Karin is now continuing her father's research and is also caught in the crosshairs of the mysterious opponents. Johanson himself withdraws to a Cambodian monastery in order to get out of the field of fire of the gangsters and to recover. The international criminals manage to steal Johanson's energy formula. Thereupon Karin attaches herself to the heels of the thieves, supported by Lundström. But it also has its own goals. The hunt takes them around the globe. It soon turns out that there is a certain Madame Latour behind the sinister machinations. Eventually, old Johanson falls into her hands. In Southeast Asia there is a showdown between the kidnappers and Lundström and Karin.

production

The film is loosely based on Joe May's 1919 monumental film Die Herrin der Welt .

The film was made between September 1959 and February 1960. The film locations were in the vicinity of Bangkok , Hong Kong , Macau , Cambodia , Nepal , Sweden , Nice and Naples . The CCC Studios Berlin-Spandau served as the studio.

The extensive film structures were designed by Willi Schatz and Helmut Nentwig . The costumes come from Claudia Herberg. Harald G. Petersson wrote the screenplay, which had to be rewritten (and modernized) by his American colleague Jo Eisinger . Cinematographer Richard Angst also directed some scenes without naming them.
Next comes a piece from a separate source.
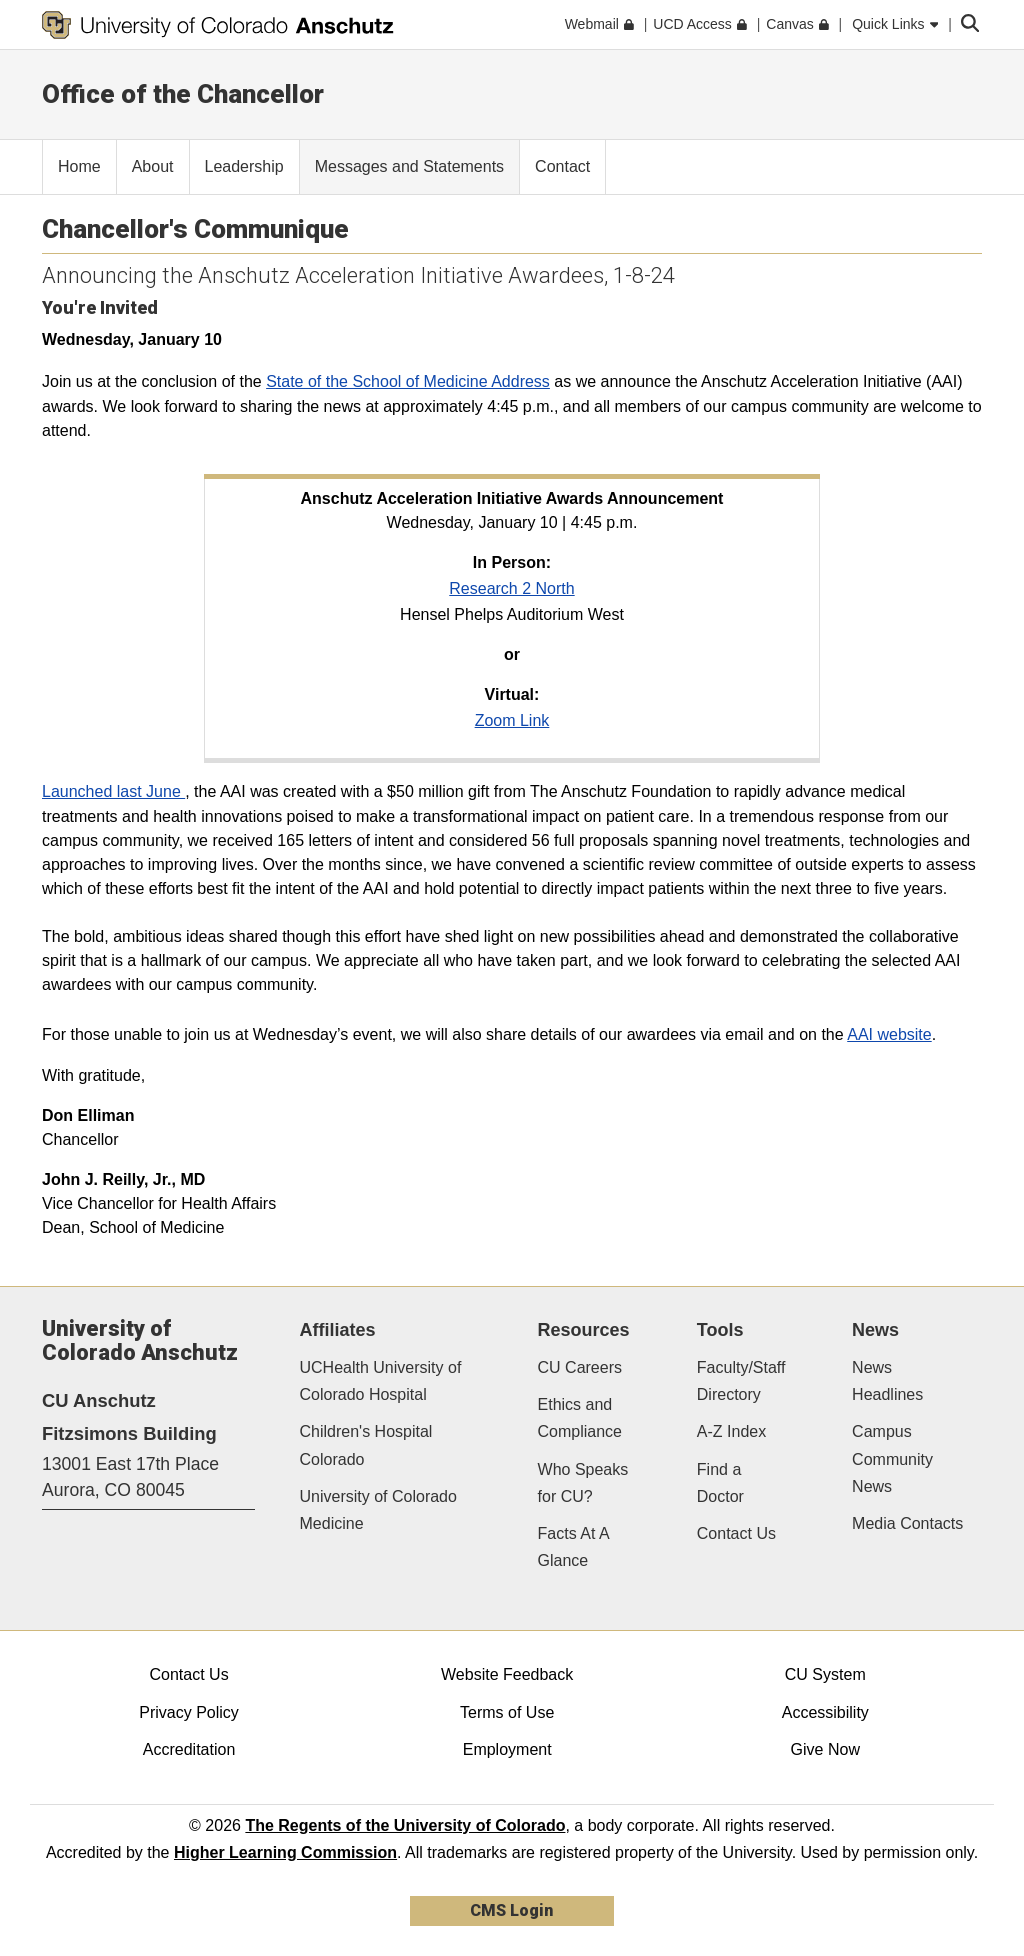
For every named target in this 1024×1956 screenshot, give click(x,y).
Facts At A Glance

He finished the film after a falling out between Dieterle and Brauner.

According to Der Spiegel, the total cost of Herrin der Welt amounted to almost five million DM. This made it one of the most expensive German feature films of the (early) post-war period. Artur Brauner and Herrin der Welt produced another mammoth project that was as exotic as it was elaborate within a year and a half after the two-part film The Tiger of Eschnapur and The Indian Tomb, which cost around four million marks .
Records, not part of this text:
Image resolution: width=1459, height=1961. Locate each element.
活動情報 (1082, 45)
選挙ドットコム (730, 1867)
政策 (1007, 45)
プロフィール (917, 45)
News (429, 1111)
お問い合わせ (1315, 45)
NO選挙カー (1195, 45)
The first performance of the first part was on April 14, 1960, the second, also called Mistress of the World - Angkor Vat , started on April 26, 1960. The premiere location was Hamburg , the first part in the Kino City, the second part in the mass start. The French premiere took place on October 12, 1960 in six Paris cinemas.

criticism

The film's large personal lexicon called the film "an exotic two-part adventure".
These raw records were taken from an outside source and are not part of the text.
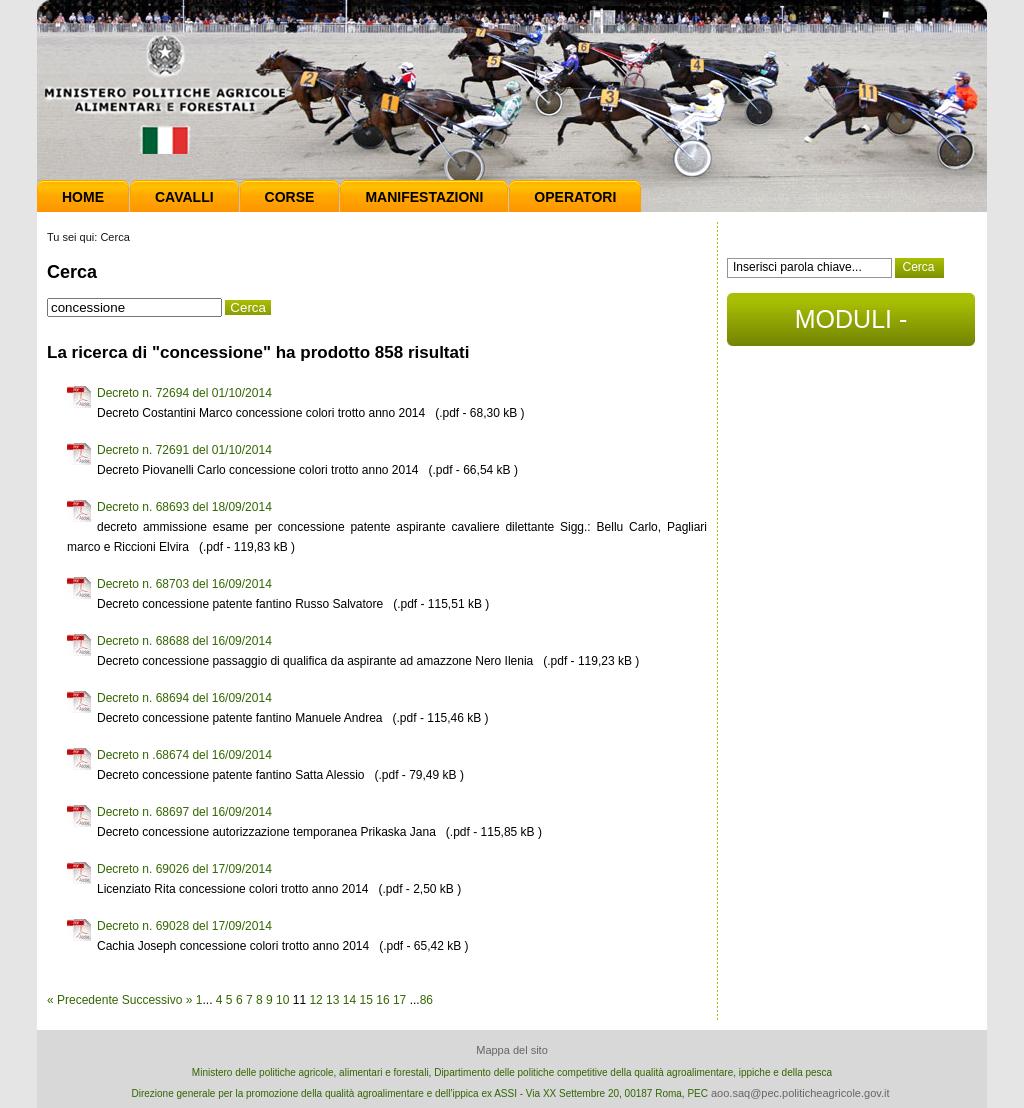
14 (349, 1000)
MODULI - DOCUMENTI (850, 325)
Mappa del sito (512, 1050)
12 (315, 1000)
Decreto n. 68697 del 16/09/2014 (184, 812)
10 (282, 1000)
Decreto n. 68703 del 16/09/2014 (184, 584)
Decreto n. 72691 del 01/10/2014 (184, 450)
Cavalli (184, 197)
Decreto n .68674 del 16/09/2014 (184, 755)
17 (399, 1000)
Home (83, 197)
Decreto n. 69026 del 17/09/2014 (184, 869)
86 (426, 1000)
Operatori (575, 197)
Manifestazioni (424, 197)
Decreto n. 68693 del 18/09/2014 (184, 507)
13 (332, 1000)
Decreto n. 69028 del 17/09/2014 (184, 926)
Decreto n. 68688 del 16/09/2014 (184, 641)
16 (382, 1000)
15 (366, 1000)
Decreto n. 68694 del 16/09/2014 (184, 698)
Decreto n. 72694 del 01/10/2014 (184, 393)
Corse (290, 197)
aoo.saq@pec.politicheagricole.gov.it (800, 1093)
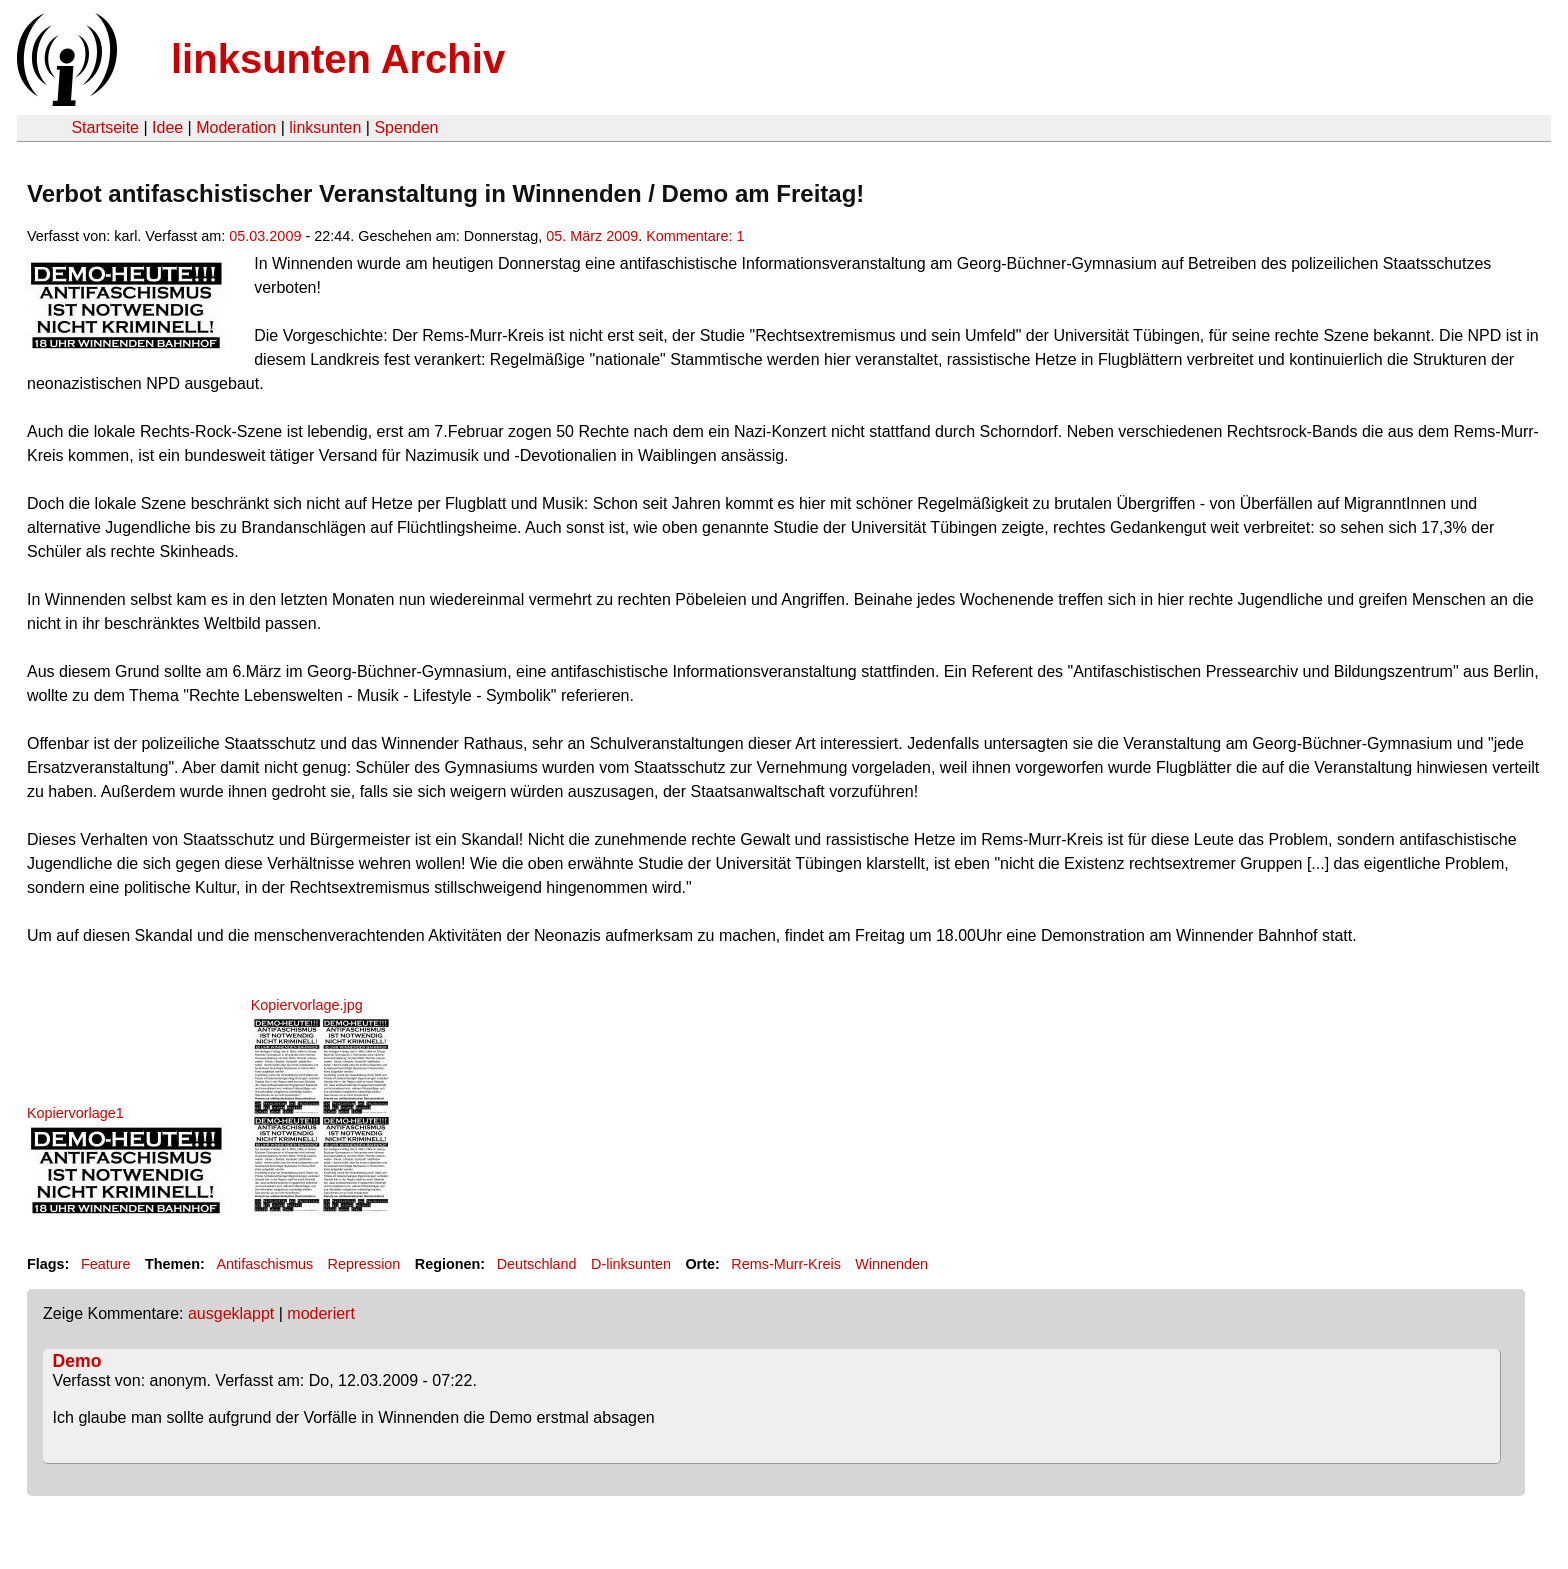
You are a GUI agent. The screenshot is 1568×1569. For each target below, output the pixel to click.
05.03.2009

Der Spiegel spoke of a “spectacle” with an “abstruse story”.

The lexicon of the international film wrote about the first part: "Excitingly colorfully staged" and judged the second: "Even the costly effort does not compensate for the increasingly silly plot."

The online presence of Cinema came to the following conclusion: “Despite exotic locations like Cambodia, very home-made”.

Web links

Individual evidence

  1. ^ Wilhelm (William) Dieterle - actor, director . In: CineGraph - Lexikon zum Deutschsprachigen Film , Lg. 22, F 43
  2. ^ Monumental films: Ufa-Kintopp, 1st part . In: Der Spiegel 19/1960, May 4, 1960, pp. 60–63, here p. 63, accessed on April 27, 2018.
  3. Kay Less : The film's great personal dictionary . The actors, directors, cameramen, producers, composers, screenwriters, film architects, outfitters, costume designers, editors, sound engineers, make-up artists and special effects designers of the 20th century. Volume 2: C - F. John Paddy Carstairs - Peter Fritz. Schwarzkopf & Schwarzkopf, Berlin 2001, ISBN 3-89602-340-3 , p. 390.
  4. ^ Monumental films: Ufa-Kintopp, 1st part . In: Der Spiegel 19/1960, May 4, 1960, pp. 60–63, here SS 60, 63, accessed on April 27, 2018.
  5. Klaus Brüne (Red.): Lexikon des Internationale Films , Volume 3. Schüren, Marburg, 1987, ISBN 978-3-499-16322-7 , p. 1587.
  6. Mistress of the World (2) . In: cinema.de , March 13, 2013, accessed April 27, 2018.